# pH too high in tank



## Kumo (Oct 26, 2013)

I set up my 10 gallon today and want to put a african clawed frog in it tomorrow. All of my parameters are good, except for my pH. (ammonia = 0, nitrite = 0, temp is at 74 and holding). I checked my pH about 6 hours after I set up the tank, and it's over 7.6 (my pH tester only tests up to 7.6 and my color was darker than the shade on the tester sheet). If I had to take a guess, I'd say it's around 7.8 or 8.0.
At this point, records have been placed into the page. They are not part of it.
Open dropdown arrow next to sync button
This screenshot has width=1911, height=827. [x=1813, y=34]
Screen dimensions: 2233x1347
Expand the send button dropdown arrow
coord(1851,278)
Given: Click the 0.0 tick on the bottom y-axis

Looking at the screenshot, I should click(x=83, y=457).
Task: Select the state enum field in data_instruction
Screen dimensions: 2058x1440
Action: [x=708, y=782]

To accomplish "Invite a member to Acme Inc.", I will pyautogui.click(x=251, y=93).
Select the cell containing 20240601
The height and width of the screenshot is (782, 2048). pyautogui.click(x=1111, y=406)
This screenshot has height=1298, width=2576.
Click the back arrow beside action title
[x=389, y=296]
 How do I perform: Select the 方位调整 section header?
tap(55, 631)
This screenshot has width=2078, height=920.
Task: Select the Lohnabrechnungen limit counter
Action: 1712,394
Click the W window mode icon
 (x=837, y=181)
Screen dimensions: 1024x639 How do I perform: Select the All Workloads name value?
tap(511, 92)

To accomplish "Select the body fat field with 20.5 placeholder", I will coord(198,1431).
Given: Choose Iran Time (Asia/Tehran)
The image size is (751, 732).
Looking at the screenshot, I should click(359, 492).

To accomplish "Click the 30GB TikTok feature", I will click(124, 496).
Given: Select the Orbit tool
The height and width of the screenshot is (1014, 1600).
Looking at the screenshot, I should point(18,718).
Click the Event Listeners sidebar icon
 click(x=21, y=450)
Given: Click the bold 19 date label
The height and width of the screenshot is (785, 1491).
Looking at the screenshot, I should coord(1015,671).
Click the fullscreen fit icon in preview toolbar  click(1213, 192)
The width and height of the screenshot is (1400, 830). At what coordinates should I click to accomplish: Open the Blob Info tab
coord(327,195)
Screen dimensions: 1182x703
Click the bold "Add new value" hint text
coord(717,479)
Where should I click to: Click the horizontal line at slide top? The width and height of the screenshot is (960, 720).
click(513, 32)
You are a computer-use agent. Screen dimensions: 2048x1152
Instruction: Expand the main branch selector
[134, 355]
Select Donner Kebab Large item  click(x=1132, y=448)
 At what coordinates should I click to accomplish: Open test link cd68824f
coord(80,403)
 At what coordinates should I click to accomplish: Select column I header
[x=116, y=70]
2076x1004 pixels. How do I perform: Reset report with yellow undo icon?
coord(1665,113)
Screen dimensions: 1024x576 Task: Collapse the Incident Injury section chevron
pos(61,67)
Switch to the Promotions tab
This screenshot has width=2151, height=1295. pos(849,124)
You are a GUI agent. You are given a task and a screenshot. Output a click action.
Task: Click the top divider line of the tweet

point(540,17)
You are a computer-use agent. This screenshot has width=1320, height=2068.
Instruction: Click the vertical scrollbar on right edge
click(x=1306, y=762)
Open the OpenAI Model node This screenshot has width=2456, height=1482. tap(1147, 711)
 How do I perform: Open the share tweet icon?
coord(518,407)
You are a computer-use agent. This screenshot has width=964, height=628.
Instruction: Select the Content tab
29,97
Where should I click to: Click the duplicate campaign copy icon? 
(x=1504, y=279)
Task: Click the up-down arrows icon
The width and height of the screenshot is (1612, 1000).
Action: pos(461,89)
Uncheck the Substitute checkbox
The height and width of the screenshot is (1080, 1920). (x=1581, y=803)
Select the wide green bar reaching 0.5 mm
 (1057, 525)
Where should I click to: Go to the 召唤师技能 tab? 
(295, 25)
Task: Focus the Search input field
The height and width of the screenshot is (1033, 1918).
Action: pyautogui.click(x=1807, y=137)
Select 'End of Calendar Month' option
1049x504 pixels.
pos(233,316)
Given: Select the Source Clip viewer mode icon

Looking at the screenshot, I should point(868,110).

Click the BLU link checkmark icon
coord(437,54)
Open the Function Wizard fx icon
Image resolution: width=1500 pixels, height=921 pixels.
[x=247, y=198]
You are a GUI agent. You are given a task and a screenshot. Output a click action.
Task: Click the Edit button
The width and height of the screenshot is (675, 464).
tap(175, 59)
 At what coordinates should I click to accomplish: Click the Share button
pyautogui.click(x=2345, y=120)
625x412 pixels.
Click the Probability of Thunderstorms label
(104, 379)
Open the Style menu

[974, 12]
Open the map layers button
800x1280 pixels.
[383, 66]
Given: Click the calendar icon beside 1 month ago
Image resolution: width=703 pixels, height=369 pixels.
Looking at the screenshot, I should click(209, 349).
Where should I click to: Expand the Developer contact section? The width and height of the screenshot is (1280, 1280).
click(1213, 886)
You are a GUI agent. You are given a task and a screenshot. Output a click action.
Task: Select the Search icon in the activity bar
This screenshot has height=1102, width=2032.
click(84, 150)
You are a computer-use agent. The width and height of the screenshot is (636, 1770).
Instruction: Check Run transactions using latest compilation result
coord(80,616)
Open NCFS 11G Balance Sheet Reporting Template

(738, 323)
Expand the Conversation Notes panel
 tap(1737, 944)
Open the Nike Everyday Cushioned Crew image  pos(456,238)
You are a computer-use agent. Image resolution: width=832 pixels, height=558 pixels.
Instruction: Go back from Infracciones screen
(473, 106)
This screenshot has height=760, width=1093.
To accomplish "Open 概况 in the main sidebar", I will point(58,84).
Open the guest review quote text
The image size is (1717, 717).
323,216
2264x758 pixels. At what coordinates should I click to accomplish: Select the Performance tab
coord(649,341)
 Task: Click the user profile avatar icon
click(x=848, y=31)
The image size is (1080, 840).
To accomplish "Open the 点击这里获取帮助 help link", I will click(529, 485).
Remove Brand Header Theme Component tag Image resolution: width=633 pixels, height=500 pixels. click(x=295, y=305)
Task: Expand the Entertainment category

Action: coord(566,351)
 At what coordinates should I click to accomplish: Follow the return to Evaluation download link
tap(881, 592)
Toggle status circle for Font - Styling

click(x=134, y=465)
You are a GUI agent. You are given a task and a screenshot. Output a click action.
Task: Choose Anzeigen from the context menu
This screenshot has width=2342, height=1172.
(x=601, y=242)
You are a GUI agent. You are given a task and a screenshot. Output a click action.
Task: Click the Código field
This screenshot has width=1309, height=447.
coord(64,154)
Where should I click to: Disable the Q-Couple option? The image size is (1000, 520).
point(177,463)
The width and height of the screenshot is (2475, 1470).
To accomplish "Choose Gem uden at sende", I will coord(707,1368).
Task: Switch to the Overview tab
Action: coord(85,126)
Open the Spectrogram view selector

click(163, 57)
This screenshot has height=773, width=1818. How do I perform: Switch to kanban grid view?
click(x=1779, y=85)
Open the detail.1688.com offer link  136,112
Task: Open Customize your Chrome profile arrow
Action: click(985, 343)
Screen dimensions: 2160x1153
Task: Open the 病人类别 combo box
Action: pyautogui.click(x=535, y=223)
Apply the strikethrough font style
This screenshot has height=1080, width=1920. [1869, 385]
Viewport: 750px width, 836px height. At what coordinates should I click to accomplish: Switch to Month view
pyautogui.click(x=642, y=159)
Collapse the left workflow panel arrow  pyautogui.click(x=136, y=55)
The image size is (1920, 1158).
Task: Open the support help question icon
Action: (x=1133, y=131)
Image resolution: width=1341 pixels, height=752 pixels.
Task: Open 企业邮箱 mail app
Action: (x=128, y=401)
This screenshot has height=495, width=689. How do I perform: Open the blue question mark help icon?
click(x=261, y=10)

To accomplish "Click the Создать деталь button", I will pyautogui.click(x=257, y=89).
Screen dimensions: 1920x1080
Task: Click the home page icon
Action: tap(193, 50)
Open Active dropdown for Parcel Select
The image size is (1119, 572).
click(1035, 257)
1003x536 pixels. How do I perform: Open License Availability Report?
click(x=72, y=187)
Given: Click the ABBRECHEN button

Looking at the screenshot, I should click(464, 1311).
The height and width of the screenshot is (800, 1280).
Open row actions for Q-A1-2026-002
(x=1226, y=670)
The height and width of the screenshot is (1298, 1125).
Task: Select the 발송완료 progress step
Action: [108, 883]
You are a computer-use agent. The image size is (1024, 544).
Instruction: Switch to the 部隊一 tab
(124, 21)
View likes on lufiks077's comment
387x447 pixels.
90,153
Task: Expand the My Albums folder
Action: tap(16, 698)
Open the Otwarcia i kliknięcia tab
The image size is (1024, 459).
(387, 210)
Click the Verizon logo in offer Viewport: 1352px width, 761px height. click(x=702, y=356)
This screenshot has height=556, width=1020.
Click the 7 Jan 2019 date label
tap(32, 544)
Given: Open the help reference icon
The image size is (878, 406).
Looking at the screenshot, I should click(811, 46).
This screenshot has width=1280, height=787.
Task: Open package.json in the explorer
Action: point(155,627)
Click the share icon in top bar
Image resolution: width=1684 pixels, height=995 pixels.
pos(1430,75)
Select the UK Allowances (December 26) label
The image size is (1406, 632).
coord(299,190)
I want to get an african clawed frog tomorrow, but I don't want to send him into shock with a difference in the water I get him in and my water. I get my water straight out of the tap, and used water safi OSI ( http://tinyurl.com/n8qalhb ) when I set up my tank so everything will be ok tomorrow for the frog.

My water from the tap has a pH of 7.6. I don't have any chemicals on me to lower to pH. Advice?


----------



## AlgarveblueVT (Jul 11, 2013)

try dogwood, IAL, oak leafs, thats whats been recommended to me


----------



## rickey (Jul 7, 2013)

Within reasonable limits— pH stability is what counts for aquatic animals, not an "ideal" pH value. They are sensitive to wide, abrupt changes in the pH of the surrounding water, but there is no right or wrong number for pH

R


----------



## lilnaugrim (Mar 27, 2013)

I agree with rickey here. 7.6 really isn't that high for frogs, keeping it the same is much more important. It would be worse if your pH fluctuated from 6.0 up to 7.0 to 7.6 and then back down, that's what is bad. So just acclimate your frog to the tank carefully with drip acclimation over an hour and he should be fine


----------